:: Exercise aim ::
Working from the records below, return word for word the line that contains "The height and" and each line after it, ending with the last. Skip all pictures.

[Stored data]
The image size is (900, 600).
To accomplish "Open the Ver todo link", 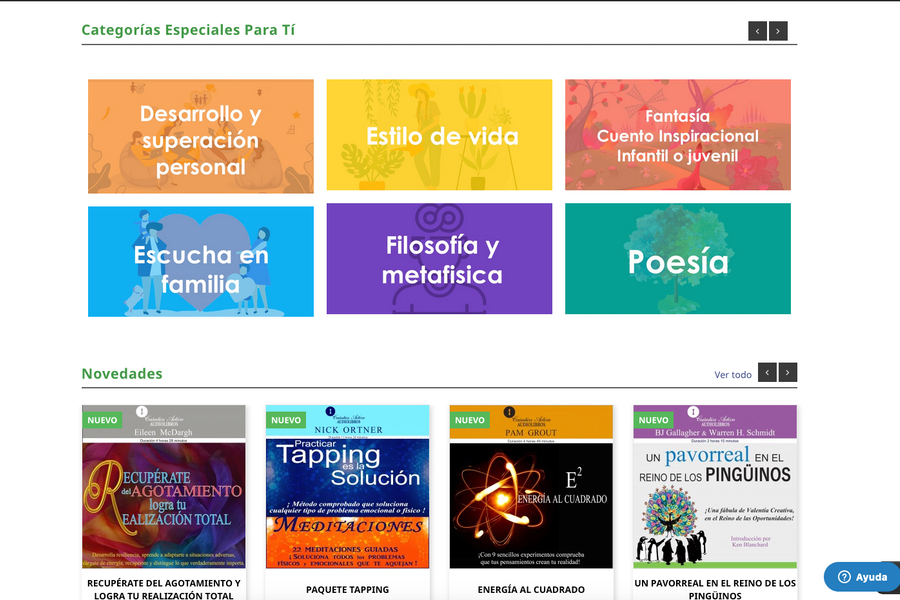I will coord(732,375).
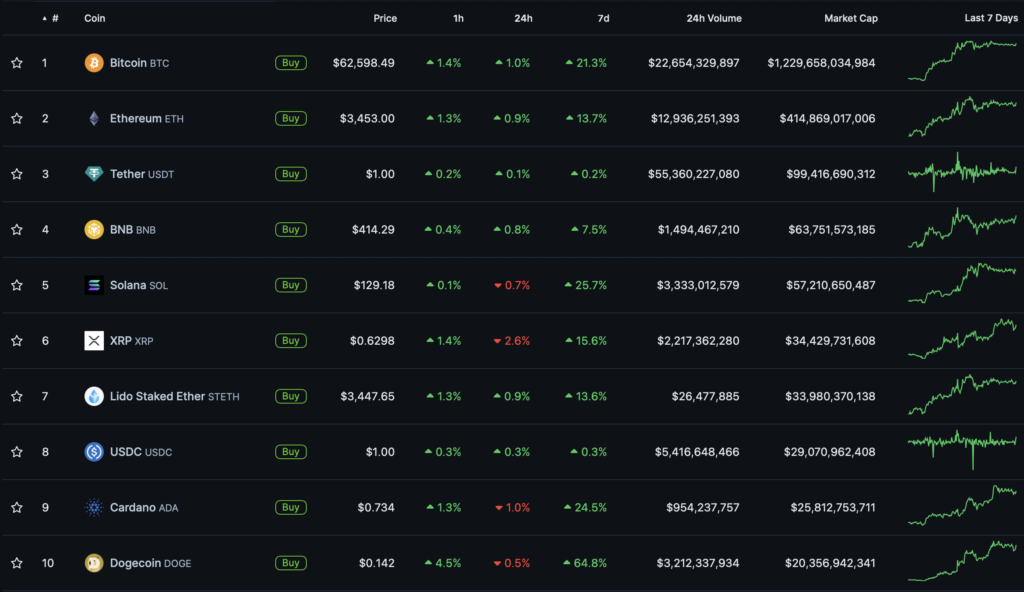This screenshot has height=592, width=1024.
Task: Click the Cardano logo icon
Action: coord(94,507)
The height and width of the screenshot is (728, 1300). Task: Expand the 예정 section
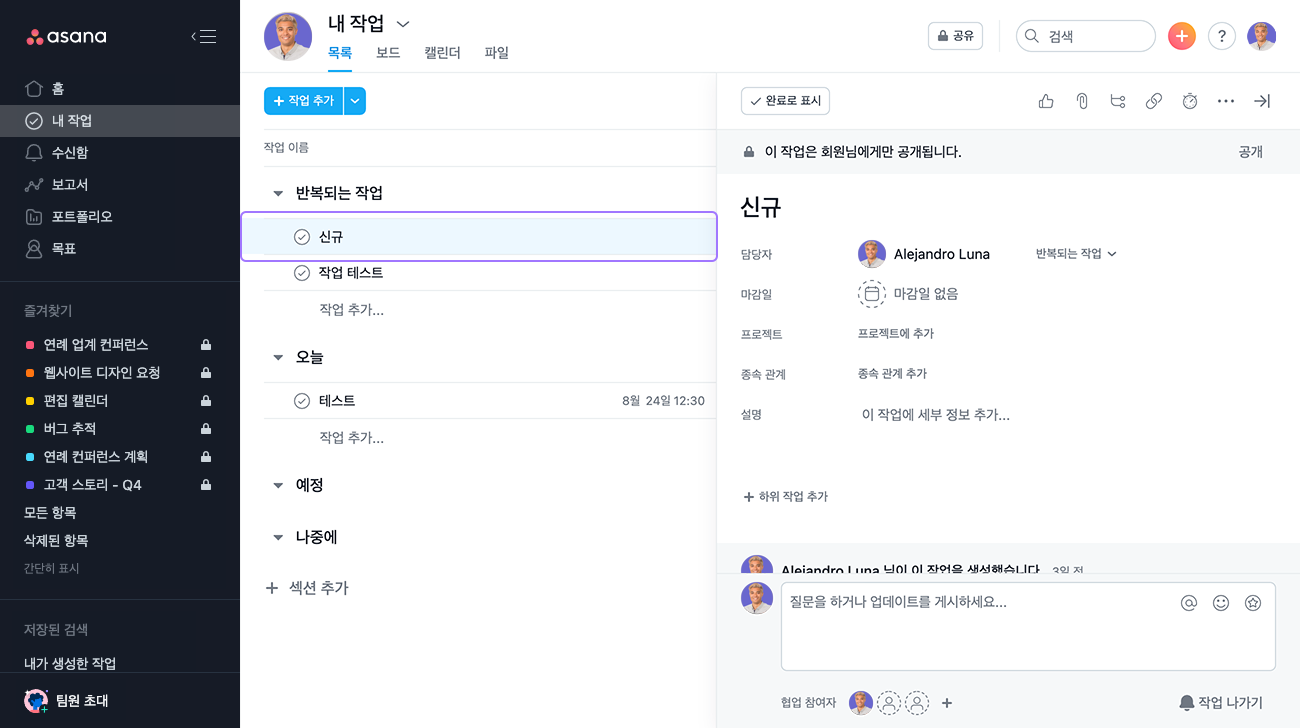click(x=278, y=485)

:: Response to the task ::
The height and width of the screenshot is (728, 1300). Task: Expand the 예정 section
click(x=278, y=485)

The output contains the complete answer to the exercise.